Choosing who you work with plays an important role in who you become as a scientist. Every grad student knows this is true about choosing a supervisor, and we’ve all heard the good, the bad, and the ugly when it comes to student-advisor stories. But writing a paper with collaborators is like dealing with the supervisor-supervisee relationship writ small. Working with coauthors can be the most rewarding or the most frustrating process, or both. Ultimately, the combination of personalities involved merge in such a way as to produce a document that is usually more (but sometimes less) than the sum of its parts. The writing process and collaborative interactions are fascinating to consider all on their own.

Field Guide to Coauthors
The Little General
The Little General is willing to battle till the death for the paper to follow his particular pet idea. Regardless of the aim or outcome of an experiment, a Little General will want to connect it to his particular take on things. Two Little Generals on a paper can spell disaster.
Little General
The Silent Partner
These are the middle authors, the suppliers of data and computer code, people who were involved in the foundations of the work, but not actively a part of the writing process.
Silent Partner
The Nay-sayer
These are the coauthors who disagree, seemingly on principle, with any attempt to generalize the paper. Given free rein, such authors can prevent a work from having any generality beyond the particular system and question in the paper. These authors do help a paper become reviewer-proof, since every statement left in the paper is well-supported.
Nay-sayer

The Grammar Nazi
The Grammar Nazi returns your draft of the paper covered in edits, but he has mostly corrected for grammar and style rather than content. This is not the worst coauthor type, although it can be annoying, especially if these edits are mostly about personal taste.
Grammar Nazi
The Snail
This is the coauthor that you just don’t hear from. You can send them reminder emails, give them a phone call, pray to the gods, but they will take their own sweet time getting anything back to you. (And yes, they are probably really busy).

 The Cheerleader
The Cheerleader can encourage you through a difficult writing process or fuel an easy one. These are the coauthors who believe in the value of the work and will help motivate you through multiple edits, rejections, or revisions, as needed.
Cheerleader
The Good Samaritan
The Good Samaritan is a special type of person. They aren’t authors of your manuscript, but they read it for you out of pure generosity  They might provide better feedback and more useful advice than any of your actual coauthors. They always end up in the acknowledgements, but you often feel like you owe them more.
Good Samaritan
The Sage
The Sage is probably your supervisor or some scientific silverback. They read your manuscript and immediately know what’s wrong with it, what it needs, and distill this to you in a short comment that will change everything. The Sage will improve your work infinitely, and make you realize how far you still have to go.
Sage

There are probably lots of other types that I haven't thought of, so feel free to describe them in the comments. And, it goes without saying that if you coauthored a paper with me, you were an excellent coauthor with whom I have no complaints. Especially Marc Cadotte, who is often both Cheerleader and Sage :)

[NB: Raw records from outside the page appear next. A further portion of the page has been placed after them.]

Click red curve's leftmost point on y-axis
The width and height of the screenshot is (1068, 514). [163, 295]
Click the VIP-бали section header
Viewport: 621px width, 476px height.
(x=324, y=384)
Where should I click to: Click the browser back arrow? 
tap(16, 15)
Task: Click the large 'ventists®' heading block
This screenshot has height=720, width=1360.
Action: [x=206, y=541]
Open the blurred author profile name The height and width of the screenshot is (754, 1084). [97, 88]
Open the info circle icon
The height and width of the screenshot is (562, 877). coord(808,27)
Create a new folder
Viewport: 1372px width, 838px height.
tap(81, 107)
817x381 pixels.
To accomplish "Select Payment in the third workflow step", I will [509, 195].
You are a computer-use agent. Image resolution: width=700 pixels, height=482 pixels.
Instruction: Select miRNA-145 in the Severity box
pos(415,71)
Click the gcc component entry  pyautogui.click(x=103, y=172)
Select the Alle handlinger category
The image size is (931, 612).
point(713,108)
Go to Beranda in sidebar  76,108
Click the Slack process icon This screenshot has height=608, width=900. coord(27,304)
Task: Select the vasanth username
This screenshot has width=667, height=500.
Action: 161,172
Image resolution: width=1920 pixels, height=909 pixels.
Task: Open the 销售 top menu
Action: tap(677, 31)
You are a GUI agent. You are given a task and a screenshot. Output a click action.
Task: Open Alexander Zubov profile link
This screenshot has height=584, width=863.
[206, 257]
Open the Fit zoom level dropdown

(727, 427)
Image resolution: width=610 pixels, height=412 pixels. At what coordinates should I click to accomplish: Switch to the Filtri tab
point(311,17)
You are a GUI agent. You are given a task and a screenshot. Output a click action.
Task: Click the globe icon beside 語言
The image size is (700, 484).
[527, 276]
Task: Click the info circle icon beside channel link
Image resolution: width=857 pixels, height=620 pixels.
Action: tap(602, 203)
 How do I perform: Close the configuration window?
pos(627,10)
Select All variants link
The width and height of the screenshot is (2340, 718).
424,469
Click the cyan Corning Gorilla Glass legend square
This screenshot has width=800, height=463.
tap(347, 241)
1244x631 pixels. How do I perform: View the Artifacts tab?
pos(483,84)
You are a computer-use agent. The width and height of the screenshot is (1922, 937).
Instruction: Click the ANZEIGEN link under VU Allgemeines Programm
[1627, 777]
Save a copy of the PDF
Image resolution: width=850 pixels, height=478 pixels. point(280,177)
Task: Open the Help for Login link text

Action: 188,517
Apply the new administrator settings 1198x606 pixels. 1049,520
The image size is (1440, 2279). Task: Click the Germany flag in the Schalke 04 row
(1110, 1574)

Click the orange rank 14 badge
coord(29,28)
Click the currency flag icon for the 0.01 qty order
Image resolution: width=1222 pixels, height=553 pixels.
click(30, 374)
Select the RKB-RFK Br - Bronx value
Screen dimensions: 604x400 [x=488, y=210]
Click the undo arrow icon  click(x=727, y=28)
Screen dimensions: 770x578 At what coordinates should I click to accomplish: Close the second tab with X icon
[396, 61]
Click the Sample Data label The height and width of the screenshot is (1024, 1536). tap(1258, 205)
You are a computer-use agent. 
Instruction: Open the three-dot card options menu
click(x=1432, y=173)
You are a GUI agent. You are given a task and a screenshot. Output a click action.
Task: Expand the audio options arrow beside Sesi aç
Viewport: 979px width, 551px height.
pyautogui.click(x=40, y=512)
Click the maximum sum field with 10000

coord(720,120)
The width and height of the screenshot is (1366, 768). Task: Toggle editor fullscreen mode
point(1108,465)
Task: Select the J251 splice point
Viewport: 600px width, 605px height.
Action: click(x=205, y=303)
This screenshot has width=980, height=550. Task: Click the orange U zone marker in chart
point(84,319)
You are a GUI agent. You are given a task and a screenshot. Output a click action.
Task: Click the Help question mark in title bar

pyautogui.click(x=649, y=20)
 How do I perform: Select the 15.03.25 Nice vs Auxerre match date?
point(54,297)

Thanks to Lanna Jin for the amazing illustrations!














21 comments:

Marc Cadotte said...

These turned out great! I feel like Lanna should have signed each picture...

Marc Cadotte said...

If the EEB and Flow actually made money, we could hire Lanna as our graphic designer. Luckily she works for our admiration.

Caroline Tucker said...

Admiration and the opportunity to procrastinate on other more important projects :)

Shreya said...

Then there are those that collect data, analyze it and yet never become a coauthor.

Marc Cadotte said...

Oh yes. We didn't think of this one, how about 'indentured servant'.

Caroline Tucker said...

A comment about the post on G+: "The assassin: Starts out as a middle author and back stabs & sabotages their way to lead author."

Angela said...

I agree that Marc is a combination Cheerleader and Sage (and promise that I will soon have another draft to him...I'm the Snail on this particular ms...) Also, yes, I know what Indentured Servitude is like -- I call it being a student ;)

Marc Cadotte said...

Angela don't make me go all 'little general' on you!

Caroline Tucker said...

Okay, let's be honest, The Control Freak should probably be on this list too.

Neil said...

The con-artist: Lures you into during the work with flattery and promises then bumps you down to the bottom of the author list on the final manuscript.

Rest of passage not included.